**TO DO**
The stretch from the line with "Lincoln University Partners" through the line with "Submit News Stories (108, 2498)" in the records below: write it out exactly, and nothing else.
··· MATERIAL FOR THE TASK ···
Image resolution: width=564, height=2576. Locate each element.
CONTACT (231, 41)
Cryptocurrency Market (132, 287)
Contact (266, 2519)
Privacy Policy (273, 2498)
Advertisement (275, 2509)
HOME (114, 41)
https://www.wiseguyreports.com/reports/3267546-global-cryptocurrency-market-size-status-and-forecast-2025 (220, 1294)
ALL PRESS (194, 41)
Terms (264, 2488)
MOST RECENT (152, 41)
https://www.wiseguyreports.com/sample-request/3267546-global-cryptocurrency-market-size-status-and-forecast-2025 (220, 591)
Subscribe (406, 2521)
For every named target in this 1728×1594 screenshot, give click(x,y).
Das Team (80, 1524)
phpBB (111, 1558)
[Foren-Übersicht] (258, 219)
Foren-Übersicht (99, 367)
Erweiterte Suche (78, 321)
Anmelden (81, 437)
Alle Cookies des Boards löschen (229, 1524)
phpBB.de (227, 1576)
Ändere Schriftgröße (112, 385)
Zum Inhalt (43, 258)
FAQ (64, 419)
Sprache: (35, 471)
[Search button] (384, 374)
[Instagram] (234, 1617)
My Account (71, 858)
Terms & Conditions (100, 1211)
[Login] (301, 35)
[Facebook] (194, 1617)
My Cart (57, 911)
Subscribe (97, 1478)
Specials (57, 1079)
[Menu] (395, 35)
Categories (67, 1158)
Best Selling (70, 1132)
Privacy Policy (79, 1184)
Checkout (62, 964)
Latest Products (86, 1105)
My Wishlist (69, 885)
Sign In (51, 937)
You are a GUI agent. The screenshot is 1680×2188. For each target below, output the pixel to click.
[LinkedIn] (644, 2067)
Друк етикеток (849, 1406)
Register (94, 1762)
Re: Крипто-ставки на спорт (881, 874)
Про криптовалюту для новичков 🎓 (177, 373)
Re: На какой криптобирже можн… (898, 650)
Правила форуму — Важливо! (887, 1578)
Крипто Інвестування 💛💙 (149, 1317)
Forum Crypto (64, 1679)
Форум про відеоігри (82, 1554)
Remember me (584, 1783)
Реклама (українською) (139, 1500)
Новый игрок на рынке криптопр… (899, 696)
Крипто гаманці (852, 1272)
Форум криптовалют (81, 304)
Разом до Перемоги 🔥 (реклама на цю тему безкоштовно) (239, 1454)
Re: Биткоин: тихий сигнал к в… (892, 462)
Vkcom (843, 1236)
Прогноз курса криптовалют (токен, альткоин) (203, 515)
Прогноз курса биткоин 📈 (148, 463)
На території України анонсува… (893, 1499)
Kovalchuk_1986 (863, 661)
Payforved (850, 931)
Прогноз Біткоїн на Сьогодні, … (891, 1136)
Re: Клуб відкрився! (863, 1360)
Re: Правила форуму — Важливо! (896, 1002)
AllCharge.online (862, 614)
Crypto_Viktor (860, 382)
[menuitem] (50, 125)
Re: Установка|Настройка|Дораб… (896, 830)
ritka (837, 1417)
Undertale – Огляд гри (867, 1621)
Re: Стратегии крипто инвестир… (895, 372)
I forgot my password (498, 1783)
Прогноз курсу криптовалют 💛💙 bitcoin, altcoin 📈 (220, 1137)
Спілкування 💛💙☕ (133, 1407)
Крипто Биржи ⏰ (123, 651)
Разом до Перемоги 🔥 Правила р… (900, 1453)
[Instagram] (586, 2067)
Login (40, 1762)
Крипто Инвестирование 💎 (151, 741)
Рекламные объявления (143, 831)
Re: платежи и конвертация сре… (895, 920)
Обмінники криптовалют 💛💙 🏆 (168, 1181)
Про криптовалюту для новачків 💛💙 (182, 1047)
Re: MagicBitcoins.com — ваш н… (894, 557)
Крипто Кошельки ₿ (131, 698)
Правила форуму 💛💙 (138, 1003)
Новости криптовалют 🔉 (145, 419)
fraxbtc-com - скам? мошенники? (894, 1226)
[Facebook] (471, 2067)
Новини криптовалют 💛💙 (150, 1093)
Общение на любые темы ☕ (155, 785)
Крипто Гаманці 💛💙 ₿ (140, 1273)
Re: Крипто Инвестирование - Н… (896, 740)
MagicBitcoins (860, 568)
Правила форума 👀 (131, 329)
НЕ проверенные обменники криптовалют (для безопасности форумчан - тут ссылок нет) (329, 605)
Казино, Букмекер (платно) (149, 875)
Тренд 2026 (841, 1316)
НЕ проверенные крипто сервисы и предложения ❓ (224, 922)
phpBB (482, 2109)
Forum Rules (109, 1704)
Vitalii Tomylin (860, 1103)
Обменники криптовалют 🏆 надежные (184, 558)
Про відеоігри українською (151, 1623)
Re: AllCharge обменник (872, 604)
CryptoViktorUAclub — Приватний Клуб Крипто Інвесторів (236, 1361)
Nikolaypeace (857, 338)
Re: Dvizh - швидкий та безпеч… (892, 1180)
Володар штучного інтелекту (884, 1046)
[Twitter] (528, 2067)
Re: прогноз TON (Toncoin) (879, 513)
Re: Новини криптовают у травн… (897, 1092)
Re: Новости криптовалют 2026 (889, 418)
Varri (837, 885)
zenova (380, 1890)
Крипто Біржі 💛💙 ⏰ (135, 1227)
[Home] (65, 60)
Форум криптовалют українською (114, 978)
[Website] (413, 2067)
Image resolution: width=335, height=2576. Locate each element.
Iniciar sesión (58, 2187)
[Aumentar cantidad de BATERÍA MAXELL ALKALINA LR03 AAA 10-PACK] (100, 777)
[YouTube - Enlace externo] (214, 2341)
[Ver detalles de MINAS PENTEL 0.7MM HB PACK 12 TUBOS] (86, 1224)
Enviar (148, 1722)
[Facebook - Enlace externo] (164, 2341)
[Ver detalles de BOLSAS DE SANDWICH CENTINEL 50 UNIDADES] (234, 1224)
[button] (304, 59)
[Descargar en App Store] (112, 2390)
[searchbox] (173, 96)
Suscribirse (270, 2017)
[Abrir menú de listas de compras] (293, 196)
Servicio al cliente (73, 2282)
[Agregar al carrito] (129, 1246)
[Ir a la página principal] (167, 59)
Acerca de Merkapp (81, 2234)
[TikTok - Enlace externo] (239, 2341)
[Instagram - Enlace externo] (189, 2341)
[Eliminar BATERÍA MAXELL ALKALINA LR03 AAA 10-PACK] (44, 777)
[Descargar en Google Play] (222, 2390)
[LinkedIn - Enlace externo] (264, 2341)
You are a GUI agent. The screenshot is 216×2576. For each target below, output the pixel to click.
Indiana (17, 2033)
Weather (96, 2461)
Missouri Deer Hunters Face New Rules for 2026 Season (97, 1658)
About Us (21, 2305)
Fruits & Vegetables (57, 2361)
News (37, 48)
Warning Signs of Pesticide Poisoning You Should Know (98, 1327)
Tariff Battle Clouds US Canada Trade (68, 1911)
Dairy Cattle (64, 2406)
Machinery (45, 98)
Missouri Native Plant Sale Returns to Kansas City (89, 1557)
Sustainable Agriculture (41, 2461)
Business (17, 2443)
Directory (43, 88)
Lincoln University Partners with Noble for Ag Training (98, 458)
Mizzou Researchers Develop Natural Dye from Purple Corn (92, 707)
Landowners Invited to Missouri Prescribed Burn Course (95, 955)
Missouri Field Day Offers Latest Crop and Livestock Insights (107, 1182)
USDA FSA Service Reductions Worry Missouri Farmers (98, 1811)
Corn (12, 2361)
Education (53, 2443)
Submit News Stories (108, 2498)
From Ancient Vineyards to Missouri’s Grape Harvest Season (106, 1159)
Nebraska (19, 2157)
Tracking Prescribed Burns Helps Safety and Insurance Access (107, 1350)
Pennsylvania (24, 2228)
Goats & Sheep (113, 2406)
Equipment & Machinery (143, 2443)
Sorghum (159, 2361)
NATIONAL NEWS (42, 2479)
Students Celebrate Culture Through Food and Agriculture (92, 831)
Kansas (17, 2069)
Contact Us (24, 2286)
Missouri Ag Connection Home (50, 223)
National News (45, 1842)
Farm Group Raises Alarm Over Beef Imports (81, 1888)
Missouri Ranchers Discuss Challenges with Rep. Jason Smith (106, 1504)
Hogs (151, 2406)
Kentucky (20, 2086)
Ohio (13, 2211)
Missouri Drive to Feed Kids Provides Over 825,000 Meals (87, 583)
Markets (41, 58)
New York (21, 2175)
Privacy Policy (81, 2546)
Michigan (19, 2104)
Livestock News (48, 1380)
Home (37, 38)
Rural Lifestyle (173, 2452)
···
**REPLY TO THE EXERCISE**
Lincoln University Partners with Noble for Ag Training (98, 458)
Mizzou Researchers Develop Natural Dye from Purple Corn (92, 707)
Landowners Invited to Missouri Prescribed Burn Course (95, 955)
Missouri Field Day Offers Latest Crop and Livestock Insights (107, 1182)
USDA FSA Service Reductions Worry Missouri Farmers (98, 1811)
Corn (12, 2361)
Education (53, 2443)
Submit News Stories (108, 2498)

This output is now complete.